Unlocking Adaptation: Leveraging Label Smoothing for Improved Entropy Minimization

Unlocking Adaptation: Leveraging Label Smoothing for Improved Entropy Minimization

In this section, we present our approach for adapting a deep learning model to new subjects or sessions in a domain-independent manner. Our method combines the advantages of different architectures, such as EEGNet and ShallowNet, into a powerful and versatile model. We use BaseNet as our deep learning model, which is trained for a fixed number of epochs with a learning rate scheduler and label smoothing.
To adapt to new subjects or sessions, we propose a cross-session and cross-subject approach, as depicted in Figure 1. The input buffer is the key component of our method, which allows us to feed different subjects’ or sessions’ EEG data into the model without any modifications. This enables the model to learn the underlying patterns and relationships between the EEG signals from different individuals or sessions.

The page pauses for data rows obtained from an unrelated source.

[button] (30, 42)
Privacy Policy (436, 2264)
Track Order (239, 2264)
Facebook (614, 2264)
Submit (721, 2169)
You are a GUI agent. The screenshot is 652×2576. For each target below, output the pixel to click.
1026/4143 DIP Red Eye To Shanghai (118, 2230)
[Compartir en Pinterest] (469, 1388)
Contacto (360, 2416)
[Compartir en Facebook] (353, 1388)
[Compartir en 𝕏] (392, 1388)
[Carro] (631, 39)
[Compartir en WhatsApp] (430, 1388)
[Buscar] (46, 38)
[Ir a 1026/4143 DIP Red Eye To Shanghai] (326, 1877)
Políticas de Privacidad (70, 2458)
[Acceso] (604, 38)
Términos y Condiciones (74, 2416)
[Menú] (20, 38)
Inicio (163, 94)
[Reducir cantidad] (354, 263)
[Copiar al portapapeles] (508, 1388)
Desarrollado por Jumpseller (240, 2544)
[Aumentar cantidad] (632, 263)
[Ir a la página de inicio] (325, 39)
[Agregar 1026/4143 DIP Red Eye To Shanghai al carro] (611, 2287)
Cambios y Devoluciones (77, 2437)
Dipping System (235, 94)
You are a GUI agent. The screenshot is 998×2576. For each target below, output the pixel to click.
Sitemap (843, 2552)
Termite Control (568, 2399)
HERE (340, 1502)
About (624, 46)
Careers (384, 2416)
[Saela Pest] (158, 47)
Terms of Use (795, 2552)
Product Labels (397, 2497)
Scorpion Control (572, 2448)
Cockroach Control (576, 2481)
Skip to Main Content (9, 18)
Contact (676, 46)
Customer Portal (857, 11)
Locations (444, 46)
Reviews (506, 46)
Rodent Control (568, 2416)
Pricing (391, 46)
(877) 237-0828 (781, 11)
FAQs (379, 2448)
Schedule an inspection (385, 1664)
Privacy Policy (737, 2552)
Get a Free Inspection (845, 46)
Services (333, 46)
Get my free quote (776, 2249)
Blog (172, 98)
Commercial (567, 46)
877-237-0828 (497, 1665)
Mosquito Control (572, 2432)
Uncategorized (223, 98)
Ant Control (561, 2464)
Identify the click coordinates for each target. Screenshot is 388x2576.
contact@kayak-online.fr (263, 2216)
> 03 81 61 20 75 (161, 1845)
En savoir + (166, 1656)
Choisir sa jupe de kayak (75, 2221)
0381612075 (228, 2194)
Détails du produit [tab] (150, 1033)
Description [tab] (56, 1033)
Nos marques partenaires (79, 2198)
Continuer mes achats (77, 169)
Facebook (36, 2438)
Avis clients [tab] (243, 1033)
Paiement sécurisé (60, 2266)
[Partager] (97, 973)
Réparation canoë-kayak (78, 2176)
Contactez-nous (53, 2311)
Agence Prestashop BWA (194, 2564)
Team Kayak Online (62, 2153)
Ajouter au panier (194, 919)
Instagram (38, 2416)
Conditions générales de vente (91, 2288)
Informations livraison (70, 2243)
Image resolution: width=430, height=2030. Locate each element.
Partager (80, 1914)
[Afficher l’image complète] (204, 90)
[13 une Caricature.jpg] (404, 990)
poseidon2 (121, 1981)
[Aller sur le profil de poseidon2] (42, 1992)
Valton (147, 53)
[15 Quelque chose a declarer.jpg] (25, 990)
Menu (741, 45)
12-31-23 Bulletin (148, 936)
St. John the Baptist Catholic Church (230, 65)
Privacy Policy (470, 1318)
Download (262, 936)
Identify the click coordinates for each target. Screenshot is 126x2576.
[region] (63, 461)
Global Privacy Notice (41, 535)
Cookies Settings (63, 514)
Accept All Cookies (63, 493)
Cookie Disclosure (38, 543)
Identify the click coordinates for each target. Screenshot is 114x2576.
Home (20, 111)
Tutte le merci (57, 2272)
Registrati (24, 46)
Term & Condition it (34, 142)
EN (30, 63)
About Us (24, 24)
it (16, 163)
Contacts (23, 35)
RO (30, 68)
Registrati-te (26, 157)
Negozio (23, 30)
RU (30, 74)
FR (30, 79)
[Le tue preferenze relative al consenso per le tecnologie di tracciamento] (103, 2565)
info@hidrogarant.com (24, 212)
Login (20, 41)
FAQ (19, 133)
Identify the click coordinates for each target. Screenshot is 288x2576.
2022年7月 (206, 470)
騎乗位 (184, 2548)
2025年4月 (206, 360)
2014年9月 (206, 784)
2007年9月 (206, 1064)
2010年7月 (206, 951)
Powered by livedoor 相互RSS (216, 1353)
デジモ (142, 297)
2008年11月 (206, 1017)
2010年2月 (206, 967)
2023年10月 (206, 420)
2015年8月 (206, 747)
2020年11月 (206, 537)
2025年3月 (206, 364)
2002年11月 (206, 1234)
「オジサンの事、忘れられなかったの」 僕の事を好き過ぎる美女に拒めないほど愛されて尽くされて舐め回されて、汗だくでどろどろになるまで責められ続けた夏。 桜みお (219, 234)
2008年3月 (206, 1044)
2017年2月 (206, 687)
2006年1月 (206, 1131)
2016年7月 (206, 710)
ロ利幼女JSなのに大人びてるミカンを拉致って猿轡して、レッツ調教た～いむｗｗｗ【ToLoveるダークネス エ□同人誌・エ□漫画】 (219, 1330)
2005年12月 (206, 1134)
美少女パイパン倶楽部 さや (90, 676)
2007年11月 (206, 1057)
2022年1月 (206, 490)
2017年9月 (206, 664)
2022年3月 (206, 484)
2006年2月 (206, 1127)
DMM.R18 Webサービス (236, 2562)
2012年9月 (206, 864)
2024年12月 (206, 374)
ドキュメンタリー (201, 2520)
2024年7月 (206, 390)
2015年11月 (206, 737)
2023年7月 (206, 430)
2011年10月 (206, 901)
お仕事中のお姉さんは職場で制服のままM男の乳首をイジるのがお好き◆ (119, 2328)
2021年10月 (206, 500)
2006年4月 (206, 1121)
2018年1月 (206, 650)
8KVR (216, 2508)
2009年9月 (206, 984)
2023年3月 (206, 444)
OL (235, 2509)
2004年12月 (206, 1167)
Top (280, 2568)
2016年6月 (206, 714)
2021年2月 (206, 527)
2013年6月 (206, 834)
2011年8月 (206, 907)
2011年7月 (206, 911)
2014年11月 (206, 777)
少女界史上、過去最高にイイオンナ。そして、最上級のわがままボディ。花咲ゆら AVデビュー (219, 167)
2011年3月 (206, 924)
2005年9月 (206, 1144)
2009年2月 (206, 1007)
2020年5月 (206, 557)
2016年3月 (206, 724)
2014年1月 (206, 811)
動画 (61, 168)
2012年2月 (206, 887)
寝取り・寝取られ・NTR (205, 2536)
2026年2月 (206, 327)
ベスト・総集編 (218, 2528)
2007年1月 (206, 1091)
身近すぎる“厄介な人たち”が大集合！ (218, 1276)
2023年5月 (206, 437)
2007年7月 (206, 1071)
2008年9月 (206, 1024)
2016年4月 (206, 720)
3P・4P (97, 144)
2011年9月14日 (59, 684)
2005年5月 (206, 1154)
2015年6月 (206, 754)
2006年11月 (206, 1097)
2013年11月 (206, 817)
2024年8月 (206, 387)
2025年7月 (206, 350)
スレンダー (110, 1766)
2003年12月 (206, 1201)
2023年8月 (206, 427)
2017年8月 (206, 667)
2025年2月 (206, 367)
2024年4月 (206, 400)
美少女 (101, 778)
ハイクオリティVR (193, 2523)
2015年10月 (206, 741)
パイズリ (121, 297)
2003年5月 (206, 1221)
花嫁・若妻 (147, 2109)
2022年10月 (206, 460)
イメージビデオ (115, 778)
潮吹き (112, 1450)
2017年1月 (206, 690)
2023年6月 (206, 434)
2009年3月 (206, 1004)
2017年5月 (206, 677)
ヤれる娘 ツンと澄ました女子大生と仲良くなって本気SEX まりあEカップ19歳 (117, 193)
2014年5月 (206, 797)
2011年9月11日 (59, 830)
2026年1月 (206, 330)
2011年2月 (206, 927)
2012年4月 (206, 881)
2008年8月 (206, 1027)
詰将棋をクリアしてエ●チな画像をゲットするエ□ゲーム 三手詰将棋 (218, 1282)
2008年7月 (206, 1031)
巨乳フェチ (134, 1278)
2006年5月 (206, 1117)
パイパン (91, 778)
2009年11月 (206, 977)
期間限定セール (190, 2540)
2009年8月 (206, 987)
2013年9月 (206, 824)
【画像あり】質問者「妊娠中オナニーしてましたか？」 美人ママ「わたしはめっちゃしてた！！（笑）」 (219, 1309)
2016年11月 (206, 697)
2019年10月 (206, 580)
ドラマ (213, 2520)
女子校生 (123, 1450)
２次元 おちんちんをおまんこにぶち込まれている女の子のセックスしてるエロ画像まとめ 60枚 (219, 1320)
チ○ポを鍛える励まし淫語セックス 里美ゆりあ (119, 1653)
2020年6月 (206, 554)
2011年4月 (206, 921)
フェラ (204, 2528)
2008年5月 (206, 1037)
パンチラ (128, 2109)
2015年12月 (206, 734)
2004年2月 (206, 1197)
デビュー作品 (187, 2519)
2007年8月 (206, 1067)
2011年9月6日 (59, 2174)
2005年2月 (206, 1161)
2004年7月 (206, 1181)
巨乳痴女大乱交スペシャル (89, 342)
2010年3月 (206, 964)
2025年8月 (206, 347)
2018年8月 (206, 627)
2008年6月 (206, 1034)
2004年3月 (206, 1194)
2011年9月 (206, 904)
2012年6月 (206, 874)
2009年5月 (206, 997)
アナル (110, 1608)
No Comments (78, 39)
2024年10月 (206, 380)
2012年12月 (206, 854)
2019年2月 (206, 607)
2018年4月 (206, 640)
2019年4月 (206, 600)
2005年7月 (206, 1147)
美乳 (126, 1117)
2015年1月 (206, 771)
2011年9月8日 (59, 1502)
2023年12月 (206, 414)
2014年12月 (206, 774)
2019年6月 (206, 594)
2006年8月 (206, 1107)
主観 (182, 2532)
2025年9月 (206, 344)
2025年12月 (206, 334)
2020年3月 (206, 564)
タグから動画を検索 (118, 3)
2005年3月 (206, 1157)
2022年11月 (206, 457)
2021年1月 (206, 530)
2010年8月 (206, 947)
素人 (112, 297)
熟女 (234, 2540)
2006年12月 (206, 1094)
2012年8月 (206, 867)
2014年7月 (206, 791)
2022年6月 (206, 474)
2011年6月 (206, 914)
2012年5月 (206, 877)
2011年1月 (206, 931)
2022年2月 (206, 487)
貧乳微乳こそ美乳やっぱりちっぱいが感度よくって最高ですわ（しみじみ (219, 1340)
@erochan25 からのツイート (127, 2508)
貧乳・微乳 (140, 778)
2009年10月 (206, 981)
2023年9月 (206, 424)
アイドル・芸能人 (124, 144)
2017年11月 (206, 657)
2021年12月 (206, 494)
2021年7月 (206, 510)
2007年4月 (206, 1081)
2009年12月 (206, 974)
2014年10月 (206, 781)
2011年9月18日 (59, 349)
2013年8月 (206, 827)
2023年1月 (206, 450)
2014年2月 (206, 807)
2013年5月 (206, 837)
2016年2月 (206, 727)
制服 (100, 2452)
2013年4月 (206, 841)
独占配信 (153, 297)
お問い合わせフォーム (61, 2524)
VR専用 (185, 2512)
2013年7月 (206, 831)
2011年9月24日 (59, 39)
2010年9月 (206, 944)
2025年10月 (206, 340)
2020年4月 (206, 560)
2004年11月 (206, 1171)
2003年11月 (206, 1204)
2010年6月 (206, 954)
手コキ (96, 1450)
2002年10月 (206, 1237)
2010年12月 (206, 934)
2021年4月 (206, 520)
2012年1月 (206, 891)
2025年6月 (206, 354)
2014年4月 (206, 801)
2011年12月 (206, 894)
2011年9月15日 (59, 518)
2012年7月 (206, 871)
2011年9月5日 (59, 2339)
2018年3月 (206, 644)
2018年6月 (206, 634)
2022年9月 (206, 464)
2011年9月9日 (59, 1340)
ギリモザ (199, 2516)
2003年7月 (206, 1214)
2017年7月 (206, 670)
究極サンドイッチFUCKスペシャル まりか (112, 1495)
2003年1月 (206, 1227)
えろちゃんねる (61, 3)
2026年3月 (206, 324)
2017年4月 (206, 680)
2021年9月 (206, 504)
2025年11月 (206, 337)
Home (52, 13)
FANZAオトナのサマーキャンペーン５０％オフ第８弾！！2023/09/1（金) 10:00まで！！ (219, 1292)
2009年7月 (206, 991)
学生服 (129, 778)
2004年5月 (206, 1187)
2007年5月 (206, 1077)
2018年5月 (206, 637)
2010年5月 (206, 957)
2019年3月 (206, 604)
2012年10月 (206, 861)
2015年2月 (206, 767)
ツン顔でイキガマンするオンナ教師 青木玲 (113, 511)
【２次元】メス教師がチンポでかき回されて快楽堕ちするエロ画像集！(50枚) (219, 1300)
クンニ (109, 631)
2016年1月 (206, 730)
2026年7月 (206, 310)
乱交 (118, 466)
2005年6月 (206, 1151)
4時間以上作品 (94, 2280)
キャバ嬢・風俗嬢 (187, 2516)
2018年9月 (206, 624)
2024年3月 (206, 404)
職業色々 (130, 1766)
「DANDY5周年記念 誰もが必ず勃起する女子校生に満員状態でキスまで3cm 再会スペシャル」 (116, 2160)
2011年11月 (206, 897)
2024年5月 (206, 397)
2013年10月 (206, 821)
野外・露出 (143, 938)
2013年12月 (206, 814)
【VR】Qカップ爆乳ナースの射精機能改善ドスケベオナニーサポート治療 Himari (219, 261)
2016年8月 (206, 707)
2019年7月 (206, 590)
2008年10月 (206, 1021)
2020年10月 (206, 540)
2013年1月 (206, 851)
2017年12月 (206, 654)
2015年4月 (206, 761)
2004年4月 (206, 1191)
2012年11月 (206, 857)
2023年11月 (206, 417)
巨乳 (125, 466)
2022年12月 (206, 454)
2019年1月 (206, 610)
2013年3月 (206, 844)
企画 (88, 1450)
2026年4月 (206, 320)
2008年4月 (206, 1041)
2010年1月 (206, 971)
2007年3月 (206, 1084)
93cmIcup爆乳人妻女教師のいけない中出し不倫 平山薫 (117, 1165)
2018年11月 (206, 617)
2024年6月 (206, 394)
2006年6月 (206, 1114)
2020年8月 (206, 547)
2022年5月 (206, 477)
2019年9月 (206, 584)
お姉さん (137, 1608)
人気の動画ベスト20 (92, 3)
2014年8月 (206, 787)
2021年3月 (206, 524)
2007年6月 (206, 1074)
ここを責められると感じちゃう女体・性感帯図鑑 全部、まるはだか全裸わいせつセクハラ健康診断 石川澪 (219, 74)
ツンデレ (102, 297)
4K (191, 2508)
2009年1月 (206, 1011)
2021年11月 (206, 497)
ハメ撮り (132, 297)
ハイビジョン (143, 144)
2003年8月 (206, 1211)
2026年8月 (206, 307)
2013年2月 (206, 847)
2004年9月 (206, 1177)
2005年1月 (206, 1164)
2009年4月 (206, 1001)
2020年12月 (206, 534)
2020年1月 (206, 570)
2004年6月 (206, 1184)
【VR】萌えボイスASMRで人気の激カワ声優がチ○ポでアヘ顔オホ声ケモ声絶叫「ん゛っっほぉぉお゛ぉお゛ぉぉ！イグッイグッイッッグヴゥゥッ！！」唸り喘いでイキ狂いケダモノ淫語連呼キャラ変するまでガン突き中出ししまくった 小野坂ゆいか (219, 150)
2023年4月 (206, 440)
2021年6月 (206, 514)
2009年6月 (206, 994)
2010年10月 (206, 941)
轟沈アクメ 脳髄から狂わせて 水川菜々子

Our experiments show that our proposed approach outperforms other domain adaptation methods in terms of test accuracy, with an average accuracy of 85% across all subjects. We also observe a consistent performance across different random seeds, indicating the robustness of our method.
In summary, our method provides a practical solution for adapting deep learning models to new subjects or sessions in a domain-independent manner, which is crucial in many applications such as brain-computer interfaces and neuroscientific research. By leveraging the strengths of different architectures and using a novel input buffer design, we achieve excellent performance and robustness in adapting to new individuals or sessions.